Employees who will receive a benefit in kind from their employers, such as private medical or a company car, do not pay employees NIC as such benefits are subject to Class 1A NIC, which is only payable by employers and our current understanding is that there will be no change to this fundamental principle of NIC legislation.


Employers


The main rate of NIC payable for by employers on salaries / wages is secondary Class 1 NIC and is currently payable at the following rates noting that is no cap on banding change at the top end:

£0 –£8,840 @ 0%

Above £8,840 @ 13.8%


So with the increase in NIC from 6th April 2022 these will change to:

£0 – £8,840 @ 0%

Above £8,840 @ 15.05%


There will also be an increase in the Class 1A NIC charged on the provisions of benefits in kind, this is currently 13.8% on the “cash equivalent” of the benefit, this also will be increasing to 15.05%.

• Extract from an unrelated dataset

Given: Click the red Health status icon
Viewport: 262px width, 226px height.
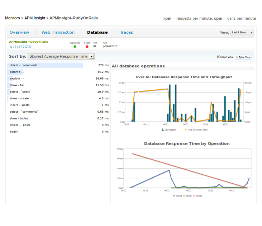Looking at the screenshot, I should pyautogui.click(x=87, y=46).
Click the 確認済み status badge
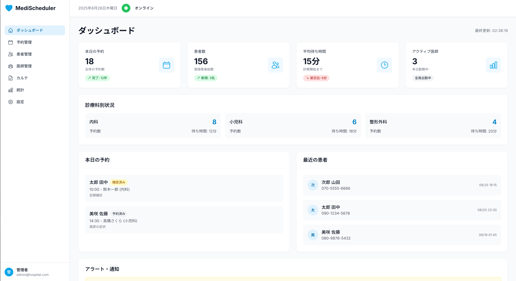 coord(119,182)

In summary an extra 1.25% will be payable by employers on all NIC rates.


Self employed


Self employed individuals pay two types of NIC, Class 4 on profits and a flat rate of Class 2 NIC.


The current rates for Class 4 NIC are:

£0 – £9,568 @ 0%

£9,568 – £50,270 @ 9%

Above £50,270 @ 2%


These will be increasing from 6th April 2022 to:

£0 – £9,568 @ 0%

£9,568 – £50,270 @ 10.25%

Above £50,270 @ 3.25%


Class 2 NIC is currently £3.05 per week (£158.60 per year) and the government has confirmed that the increase in NIC will not apply to Class 2 NIC


Dividends


As dividends are technically investment income and outside the scope of NIC legislation, in order to include dividends within the new levy, the government have raised the rate of income tax on dividends by 1.5%. It is with noting that dividends received on investments held within ISAs are tax free and will not be caught by the increase.


The current rate of tax on dividends are:

Dividend allowance* £2,000 @ 0%

Basic rate tax band @ 7.5%

Higher rate band @ 32.5%

Additional rate band @ 38.1%


From the 6th April 2022 the rate of tax on dividends will be:

Dividend allowance* £2,000 @ 0%

Basic rate tax band @ 8.75%

Higher rate band @ 33.75%

Additional rate band @ 39.35%


*At the time of writing it is not confirmed if from 6th April 2022 if dividend allowance be the same level.


Older workers (over state pension age)


Employees over the state pension age are currently exempt from primary Class 1 NIC, but from 6th April 2022 they will have to pay the additional NIC charge @ 1.25% on all of their earnings above £9,568.


Self-employed individuals who are over the state pension age on 6 April 2023, will also pay an additional 1.25% on profits over £9,568 per year.